Current location - Recipe Complete Network - Complete cookbook of home-style dishes - Twenty practices of cantonese cuisine
Twenty practices of cantonese cuisine
Cantonese cuisine, namely Cantonese cuisine, is one of the four major cuisines and eight major cuisines in China. Cantonese cuisine in a narrow sense refers to guangzhou fu cuisine, while Cantonese cuisine in a broad sense includes Chaozhou cuisine (Chaoshan cuisine) and Dongjiang cuisine (also known as Hakka cuisine) [2]. Cantonese cuisine originated from the Central Plains and inherited the Central Plains food style advocated by Confucius [1], so Cantonese cuisine is more complicated and meticulous, such as the clay pot rice in Guangfu cuisine and the roast suckling pig originated from the "eight treasures" food of the Zhou Dynasty; Roasted goose originated from roast duck, a famous dish in Song Dynasty. After dim sum spread from the Central Plains to Guangdong, it evolved into Guangdong dim sum such as shrimp dumplings and dry steamed dumplings. [3-6]

Guangfu cuisine covers the Pearl River Delta, Shaoguan, Zhanjiang and other places, and has the characteristics of freshness, freshness, tenderness and smoothness, with excellent "five flavors" and "six flavors". Guangfu cuisine is a representative of Cantonese cuisine. Since ancient times, it has been known as "Eat in Guangzhou, cook in Fengcheng (Shunde)" and "Eat in Guangzhou, taste in Xiguan" [1-2]. Shunde has been awarded the title of "Food Capital" in the world by UNESCO. [43]

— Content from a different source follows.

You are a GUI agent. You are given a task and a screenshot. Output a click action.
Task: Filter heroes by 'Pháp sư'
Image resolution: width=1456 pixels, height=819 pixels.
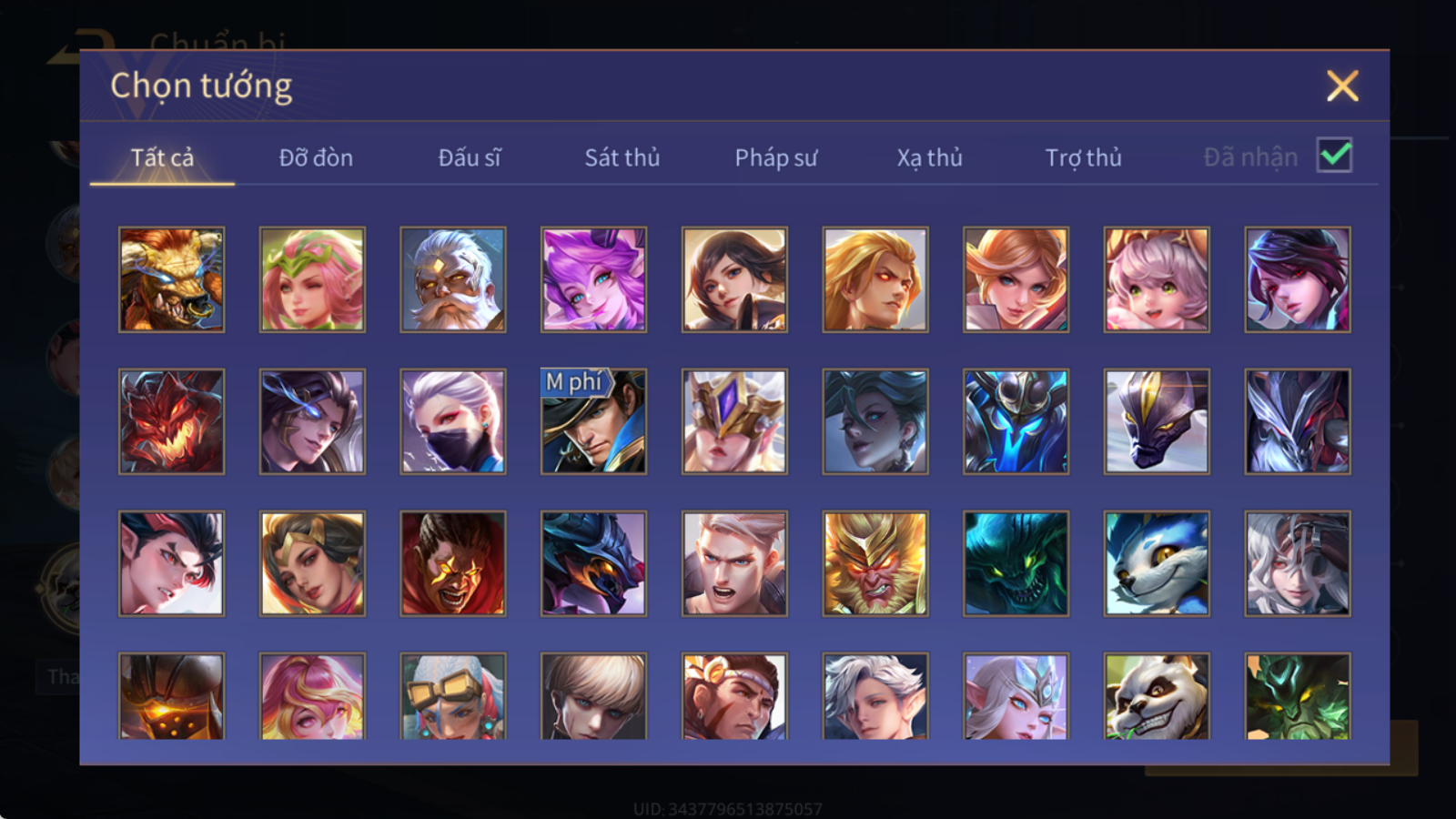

Chaozhou cuisine originated in Chaoshan, Guangdong. Chaozhou cuisine is the backbone and representative of Cantonese cuisine. [7-8] There is also a saying that "food is in Guangzhou and taste is in Chaozhou". [9] Won the gold medal in the 5th National Cooking Technology Competition in 2004, [10]20 10 represented Cantonese cuisine in the Shanghai World Expo, and 20 12 represented China cuisine in the Yeosu World Expo. Chaozhou 20 14 was selected by China Radio International as the "Best China Food City Recommended by Global Netizens". [ 1 1- 12]

Guangdong Hakka cuisine is mainly popular in Meizhou, Huizhou, Heyuan, Shaoguan, Shenzhen and other places, including Meijiang, Dongjiang and Beijiang river basins. [13] Hakka cuisine can be subdivided into "mountain system", "water system" and "individual cuisine". Hakka cuisine in the mountain system is distributed in Meizhou and other places, while the water system refers to Dongjiang cuisine. [14] Meizhou is the hometown of Hakka cuisine [15], and Hakka cuisine is represented by Dongjiang cuisine. Most dishes are meat, and few are aquatic. The main ingredients are outstanding, paying attention to fragrance, weight and saltiness. Casserole dishes are good at and have strong local flavor.